====== RAW DATA ======
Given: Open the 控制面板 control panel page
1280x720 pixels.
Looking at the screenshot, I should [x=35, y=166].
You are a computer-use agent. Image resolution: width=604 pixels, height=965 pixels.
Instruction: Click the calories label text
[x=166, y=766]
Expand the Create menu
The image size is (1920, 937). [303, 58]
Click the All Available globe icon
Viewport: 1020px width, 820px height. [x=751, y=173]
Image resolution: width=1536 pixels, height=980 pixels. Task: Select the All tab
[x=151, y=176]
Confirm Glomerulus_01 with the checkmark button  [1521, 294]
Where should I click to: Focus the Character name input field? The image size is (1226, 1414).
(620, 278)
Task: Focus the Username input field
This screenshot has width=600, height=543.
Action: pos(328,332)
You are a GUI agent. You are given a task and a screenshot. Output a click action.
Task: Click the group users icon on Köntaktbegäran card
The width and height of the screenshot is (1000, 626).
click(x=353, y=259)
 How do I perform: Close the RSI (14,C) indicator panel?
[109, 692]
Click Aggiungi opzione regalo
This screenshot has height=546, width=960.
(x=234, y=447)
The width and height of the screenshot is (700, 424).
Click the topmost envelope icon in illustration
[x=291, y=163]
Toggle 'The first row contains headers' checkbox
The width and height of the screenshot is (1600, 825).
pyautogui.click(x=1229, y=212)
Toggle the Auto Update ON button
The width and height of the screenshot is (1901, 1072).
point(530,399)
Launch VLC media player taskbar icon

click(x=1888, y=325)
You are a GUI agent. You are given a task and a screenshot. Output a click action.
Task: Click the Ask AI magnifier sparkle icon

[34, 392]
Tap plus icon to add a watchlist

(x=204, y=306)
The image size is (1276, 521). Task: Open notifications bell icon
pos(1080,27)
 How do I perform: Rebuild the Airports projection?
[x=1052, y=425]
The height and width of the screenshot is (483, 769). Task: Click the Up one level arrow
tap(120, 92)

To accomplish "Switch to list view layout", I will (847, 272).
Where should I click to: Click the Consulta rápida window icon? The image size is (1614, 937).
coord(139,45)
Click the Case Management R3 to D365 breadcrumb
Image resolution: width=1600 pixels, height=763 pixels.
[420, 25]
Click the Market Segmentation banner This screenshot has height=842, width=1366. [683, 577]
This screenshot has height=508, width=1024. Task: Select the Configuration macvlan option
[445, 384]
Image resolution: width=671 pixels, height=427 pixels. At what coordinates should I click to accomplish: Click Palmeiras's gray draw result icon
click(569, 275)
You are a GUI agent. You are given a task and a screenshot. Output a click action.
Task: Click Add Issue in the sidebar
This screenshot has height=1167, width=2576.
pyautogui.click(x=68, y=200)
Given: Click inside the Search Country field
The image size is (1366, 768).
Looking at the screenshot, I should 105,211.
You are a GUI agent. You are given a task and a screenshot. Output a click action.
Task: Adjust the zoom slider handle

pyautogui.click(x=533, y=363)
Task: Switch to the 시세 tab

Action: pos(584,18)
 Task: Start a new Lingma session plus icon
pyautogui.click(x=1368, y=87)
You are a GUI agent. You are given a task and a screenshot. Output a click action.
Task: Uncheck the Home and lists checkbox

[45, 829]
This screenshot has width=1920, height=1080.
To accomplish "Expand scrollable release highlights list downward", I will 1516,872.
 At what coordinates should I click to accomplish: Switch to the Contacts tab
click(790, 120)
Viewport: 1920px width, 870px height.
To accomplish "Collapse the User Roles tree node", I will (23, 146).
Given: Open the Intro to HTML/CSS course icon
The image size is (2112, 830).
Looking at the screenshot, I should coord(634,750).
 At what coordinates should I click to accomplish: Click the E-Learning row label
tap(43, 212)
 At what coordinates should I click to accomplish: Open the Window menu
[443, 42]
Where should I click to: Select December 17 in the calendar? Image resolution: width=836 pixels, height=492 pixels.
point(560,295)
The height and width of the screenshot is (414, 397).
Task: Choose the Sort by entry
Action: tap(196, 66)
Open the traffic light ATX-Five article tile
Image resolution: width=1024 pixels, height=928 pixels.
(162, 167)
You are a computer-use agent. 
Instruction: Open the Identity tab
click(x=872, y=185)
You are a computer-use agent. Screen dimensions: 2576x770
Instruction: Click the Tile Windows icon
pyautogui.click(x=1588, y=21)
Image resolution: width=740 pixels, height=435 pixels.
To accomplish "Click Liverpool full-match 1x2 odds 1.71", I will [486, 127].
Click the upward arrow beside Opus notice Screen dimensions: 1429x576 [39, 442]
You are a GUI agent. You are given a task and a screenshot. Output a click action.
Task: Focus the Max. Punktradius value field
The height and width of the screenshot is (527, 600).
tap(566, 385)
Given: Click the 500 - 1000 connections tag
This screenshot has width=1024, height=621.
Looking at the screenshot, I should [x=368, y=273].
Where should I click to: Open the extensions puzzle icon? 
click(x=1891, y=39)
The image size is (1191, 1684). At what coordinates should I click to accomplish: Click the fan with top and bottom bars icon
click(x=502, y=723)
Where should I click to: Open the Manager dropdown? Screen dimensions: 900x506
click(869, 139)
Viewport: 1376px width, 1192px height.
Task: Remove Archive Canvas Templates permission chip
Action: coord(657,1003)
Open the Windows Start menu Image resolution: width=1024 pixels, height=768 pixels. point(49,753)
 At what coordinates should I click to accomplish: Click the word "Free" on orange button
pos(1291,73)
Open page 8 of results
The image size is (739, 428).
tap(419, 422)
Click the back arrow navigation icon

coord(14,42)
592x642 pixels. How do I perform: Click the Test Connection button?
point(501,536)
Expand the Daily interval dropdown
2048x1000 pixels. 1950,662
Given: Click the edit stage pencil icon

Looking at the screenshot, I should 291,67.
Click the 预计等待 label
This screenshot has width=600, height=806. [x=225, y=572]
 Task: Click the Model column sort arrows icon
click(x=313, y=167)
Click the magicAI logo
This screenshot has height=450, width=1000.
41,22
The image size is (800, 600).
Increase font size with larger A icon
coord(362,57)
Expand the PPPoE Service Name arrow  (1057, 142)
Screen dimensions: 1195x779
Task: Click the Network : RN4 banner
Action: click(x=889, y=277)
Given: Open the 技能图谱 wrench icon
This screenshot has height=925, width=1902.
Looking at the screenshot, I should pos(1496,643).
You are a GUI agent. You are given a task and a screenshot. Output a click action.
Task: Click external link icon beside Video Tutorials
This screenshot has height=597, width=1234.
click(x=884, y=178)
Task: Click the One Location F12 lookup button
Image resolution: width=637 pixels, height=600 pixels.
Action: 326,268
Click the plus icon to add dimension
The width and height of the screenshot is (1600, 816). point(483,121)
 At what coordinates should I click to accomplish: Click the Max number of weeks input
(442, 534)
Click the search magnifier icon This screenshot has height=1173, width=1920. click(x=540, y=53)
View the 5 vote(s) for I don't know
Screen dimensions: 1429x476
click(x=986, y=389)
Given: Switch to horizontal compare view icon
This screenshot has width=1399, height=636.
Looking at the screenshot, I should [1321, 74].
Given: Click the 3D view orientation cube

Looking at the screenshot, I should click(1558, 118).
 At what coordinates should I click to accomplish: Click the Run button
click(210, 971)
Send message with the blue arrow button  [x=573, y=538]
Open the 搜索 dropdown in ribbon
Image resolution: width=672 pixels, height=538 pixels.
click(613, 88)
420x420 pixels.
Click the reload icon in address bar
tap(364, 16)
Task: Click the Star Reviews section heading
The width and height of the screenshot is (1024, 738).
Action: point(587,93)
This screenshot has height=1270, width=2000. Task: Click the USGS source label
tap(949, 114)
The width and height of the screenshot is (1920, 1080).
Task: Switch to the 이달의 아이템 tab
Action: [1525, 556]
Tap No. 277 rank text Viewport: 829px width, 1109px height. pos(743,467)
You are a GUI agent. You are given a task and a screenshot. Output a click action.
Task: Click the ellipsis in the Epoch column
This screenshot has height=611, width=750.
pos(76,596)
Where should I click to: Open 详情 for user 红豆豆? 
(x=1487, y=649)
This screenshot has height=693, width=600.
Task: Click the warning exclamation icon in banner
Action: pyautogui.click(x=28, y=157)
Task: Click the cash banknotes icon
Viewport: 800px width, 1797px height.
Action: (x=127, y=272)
======
Rewrite the rows from the line with "Task: Click the Star Reviews section heading" up to and including the line with "Action: [1525, 556]", replacing "source label" with "data source caption" and leaving everything else as it is.

Task: Click the Star Reviews section heading
The width and height of the screenshot is (1024, 738).
Action: point(587,93)
This screenshot has height=1270, width=2000. Task: Click the USGS data source caption
tap(949, 114)
The width and height of the screenshot is (1920, 1080).
Task: Switch to the 이달의 아이템 tab
Action: [1525, 556]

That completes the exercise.